In diesem Jahr waren es rund zehn Prozent Besucher weniger, schätzt Ralf Böker, Betreiber des Kinderkarussells, am Donnerstag, dem letzten Tag des Weihnachtsmarktes. Er vermutet, dass gerade ältere Leute wegen der Glätte lieber zu Hause geblieben sind, um keinen Sturz zu riskieren. Auch Temperaturen von zum Teil unter minus zehn Grad hätten einige Kunden von seinem Karussell fern gehalten. Da trinken die Leute eben lieber einen Glühwein, lacht er.

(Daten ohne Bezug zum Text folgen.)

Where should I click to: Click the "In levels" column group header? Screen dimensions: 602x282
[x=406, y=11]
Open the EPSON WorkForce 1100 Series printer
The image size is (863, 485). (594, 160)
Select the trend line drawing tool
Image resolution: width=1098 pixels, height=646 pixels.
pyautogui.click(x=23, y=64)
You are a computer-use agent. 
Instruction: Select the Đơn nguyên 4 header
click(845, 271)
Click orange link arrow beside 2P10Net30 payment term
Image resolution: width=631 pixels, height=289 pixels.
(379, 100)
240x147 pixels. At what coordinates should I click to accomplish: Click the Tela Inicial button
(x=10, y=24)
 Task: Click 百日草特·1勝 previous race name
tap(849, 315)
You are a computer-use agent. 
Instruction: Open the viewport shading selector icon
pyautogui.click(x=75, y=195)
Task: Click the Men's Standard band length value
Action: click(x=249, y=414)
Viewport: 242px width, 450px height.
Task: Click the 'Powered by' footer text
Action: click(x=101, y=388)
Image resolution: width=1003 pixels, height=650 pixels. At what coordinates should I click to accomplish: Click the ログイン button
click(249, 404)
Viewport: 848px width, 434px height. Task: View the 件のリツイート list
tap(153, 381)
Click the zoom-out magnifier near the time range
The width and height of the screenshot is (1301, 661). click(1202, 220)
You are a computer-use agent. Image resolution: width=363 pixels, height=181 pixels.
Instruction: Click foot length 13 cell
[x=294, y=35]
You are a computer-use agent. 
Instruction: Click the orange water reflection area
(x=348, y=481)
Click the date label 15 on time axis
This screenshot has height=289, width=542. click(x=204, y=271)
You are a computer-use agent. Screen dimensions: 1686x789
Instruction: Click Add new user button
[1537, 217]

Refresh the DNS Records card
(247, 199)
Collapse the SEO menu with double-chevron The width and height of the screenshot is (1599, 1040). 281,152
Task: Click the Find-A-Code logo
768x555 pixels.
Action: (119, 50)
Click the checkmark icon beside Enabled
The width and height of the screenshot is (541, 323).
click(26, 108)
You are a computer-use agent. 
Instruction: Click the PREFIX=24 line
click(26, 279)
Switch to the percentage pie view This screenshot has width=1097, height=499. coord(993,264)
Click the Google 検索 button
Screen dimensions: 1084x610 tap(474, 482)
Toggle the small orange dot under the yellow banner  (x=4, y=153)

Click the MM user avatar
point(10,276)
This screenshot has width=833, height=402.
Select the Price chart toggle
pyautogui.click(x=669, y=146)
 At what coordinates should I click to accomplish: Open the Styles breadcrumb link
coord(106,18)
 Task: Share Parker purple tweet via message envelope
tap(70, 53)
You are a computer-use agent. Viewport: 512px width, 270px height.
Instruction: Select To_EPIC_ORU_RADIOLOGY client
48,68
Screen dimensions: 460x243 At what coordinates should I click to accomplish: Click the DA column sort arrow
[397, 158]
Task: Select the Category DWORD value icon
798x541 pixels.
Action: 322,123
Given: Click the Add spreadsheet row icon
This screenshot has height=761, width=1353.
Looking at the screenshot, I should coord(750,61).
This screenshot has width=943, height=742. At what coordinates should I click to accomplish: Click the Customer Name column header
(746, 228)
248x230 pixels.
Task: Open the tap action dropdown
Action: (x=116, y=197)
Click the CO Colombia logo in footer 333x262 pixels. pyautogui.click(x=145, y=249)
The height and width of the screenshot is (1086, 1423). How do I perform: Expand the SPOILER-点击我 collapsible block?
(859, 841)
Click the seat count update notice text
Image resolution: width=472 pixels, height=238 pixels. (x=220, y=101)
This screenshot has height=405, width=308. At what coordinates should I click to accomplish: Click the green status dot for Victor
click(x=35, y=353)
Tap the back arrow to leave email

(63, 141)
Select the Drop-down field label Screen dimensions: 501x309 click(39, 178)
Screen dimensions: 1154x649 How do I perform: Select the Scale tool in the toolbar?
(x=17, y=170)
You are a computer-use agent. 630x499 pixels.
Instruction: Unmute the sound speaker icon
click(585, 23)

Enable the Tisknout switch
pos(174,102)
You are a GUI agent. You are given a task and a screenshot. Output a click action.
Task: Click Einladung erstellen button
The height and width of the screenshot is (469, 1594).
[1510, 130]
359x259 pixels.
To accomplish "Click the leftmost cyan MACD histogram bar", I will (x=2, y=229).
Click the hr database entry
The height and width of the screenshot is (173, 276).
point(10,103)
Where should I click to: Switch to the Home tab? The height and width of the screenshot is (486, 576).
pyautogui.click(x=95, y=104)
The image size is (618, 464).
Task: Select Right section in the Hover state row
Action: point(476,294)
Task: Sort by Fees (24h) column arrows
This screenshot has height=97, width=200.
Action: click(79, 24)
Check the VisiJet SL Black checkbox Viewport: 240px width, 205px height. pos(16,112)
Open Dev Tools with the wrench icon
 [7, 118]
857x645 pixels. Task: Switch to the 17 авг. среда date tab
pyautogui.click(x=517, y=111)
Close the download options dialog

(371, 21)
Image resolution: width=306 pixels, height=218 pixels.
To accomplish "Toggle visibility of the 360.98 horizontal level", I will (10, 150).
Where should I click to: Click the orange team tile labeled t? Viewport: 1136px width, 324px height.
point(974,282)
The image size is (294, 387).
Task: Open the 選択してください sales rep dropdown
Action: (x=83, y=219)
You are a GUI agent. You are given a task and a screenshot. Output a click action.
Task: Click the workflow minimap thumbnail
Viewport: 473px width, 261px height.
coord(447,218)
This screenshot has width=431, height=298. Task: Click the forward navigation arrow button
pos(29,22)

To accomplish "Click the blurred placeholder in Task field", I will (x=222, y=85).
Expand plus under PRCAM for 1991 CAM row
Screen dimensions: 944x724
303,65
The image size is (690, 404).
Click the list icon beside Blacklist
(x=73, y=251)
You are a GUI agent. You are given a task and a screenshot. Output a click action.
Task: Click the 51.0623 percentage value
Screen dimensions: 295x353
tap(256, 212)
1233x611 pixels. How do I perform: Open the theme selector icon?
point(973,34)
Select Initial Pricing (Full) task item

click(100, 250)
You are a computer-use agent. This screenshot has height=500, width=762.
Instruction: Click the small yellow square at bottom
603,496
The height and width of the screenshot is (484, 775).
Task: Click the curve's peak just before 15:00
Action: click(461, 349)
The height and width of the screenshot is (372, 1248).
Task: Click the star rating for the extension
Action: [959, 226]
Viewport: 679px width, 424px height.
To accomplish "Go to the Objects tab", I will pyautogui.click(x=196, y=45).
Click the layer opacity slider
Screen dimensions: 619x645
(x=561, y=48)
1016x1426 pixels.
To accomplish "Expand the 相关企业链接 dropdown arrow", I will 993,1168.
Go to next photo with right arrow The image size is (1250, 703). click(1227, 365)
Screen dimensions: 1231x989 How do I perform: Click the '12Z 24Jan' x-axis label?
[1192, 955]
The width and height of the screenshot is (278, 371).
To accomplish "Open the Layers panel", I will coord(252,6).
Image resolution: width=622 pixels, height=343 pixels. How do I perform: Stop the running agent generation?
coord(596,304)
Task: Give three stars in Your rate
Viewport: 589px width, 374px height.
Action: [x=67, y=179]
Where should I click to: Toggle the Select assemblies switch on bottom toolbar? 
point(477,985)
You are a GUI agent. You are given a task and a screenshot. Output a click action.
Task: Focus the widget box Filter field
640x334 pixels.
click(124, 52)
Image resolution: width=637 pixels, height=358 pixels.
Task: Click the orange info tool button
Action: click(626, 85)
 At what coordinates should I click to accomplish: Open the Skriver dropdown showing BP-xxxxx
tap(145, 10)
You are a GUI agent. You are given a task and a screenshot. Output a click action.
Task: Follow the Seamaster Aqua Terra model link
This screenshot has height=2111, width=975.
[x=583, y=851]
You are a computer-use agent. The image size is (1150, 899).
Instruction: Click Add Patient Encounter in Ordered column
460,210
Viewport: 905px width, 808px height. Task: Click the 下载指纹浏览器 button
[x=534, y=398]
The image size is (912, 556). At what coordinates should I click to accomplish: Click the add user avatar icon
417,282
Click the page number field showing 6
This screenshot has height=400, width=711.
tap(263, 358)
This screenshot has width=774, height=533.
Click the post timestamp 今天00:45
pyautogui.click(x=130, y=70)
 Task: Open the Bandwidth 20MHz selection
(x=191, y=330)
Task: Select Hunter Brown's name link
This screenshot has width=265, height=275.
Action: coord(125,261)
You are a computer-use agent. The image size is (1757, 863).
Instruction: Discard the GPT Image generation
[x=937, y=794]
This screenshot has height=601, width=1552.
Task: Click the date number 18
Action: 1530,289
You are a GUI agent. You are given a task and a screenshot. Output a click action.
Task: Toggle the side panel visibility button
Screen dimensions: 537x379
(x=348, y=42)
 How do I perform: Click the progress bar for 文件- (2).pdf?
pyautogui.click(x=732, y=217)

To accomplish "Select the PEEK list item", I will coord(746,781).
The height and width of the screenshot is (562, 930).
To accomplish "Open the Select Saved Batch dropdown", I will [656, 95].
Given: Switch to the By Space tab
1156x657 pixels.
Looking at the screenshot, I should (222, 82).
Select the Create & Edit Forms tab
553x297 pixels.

Nicht unbedingt, entgegnet Andreas Kutschenbauer vom Glühweinstübchen. Bei derart extremer Kälte blieben die Menschen längst nicht so lange an der Bude stehen egal, wie lecker der Glühwein oder Kakao auch schmecken mag. Zufrieden war Kutschenbauer trotzdem: Wäre es ein wenig milder gewesen, wäre es optimal gelaufen. So war es aber auch sehr gut. Vor allem die Neuerungen wie die offene Feuerstelle oder die begehbaren heißen Fässer seien von den Besuchern toll angenommen worden.
Zufrieden war grundsätzlich auch Hans-Joachim Uhse, Betreiber der Punschhütte. Indes: Den Umsatz vom letzten Jahr werde ich nicht erreichen, sagt er. Genauso erging es Manuela Reitz-Mundt, Geschäftsführerin vom Schwetmann-Fischwagen: Sie erwartet satte 25 Prozent weniger Einnahmen im Vergleich zum Vorjahr. Der Grund, na klar die Kälte. Aber Manuel Reitz-Mundt trägt es mit vorweihnachtlicher Gelassenheit: Da müssen wir eben durch.
Auch Ralf Böker schmunzelt ob der Klagen der Marktbeschicker: Mal ist es zu warm, mal zu kalt. Das perfekte Wetter gibt es für uns einfach nicht.